(Records from a data source)
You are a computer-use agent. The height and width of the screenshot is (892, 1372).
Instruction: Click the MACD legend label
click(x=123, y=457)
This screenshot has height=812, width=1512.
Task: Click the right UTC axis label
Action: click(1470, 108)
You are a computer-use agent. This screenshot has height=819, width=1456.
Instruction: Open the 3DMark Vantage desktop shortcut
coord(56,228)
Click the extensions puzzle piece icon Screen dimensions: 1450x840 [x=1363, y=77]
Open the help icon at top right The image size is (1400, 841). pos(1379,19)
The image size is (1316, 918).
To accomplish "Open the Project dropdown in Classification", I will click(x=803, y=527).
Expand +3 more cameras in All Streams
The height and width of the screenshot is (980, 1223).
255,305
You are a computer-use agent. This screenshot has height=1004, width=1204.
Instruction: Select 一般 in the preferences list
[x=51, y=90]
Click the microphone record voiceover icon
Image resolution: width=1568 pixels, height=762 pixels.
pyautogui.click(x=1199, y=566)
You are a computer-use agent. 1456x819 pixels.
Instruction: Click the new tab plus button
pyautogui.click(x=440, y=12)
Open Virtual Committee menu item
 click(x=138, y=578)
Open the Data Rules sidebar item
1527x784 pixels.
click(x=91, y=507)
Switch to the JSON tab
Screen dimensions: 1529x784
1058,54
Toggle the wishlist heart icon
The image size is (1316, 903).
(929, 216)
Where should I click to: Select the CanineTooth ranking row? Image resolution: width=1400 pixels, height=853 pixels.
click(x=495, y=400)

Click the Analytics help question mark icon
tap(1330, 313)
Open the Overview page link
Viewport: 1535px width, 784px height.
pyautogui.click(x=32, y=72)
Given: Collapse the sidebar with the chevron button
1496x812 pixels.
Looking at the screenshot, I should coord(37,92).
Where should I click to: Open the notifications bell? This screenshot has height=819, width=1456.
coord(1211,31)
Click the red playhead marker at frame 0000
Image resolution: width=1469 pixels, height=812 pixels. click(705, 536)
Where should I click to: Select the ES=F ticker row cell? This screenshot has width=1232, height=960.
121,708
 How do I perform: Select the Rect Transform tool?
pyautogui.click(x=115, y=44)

> _Description of the task_
What you return must be an exact retyping of the lines above starting at the line with "Instruction: Click the MACD legend label" and ending at the line with "You are a computer-use agent. 1456x819", and nothing besides.

> _Solution_
Instruction: Click the MACD legend label
click(x=123, y=457)
This screenshot has height=812, width=1512.
Task: Click the right UTC axis label
Action: click(1470, 108)
You are a computer-use agent. This screenshot has height=819, width=1456.
Instruction: Open the 3DMark Vantage desktop shortcut
coord(56,228)
Click the extensions puzzle piece icon Screen dimensions: 1450x840 [x=1363, y=77]
Open the help icon at top right The image size is (1400, 841). pos(1379,19)
The image size is (1316, 918).
To accomplish "Open the Project dropdown in Classification", I will click(x=803, y=527).
Expand +3 more cameras in All Streams
The height and width of the screenshot is (980, 1223).
255,305
You are a computer-use agent. This screenshot has height=1004, width=1204.
Instruction: Select 一般 in the preferences list
[x=51, y=90]
Click the microphone record voiceover icon
Image resolution: width=1568 pixels, height=762 pixels.
pyautogui.click(x=1199, y=566)
You are a computer-use agent. 1456x819 pixels.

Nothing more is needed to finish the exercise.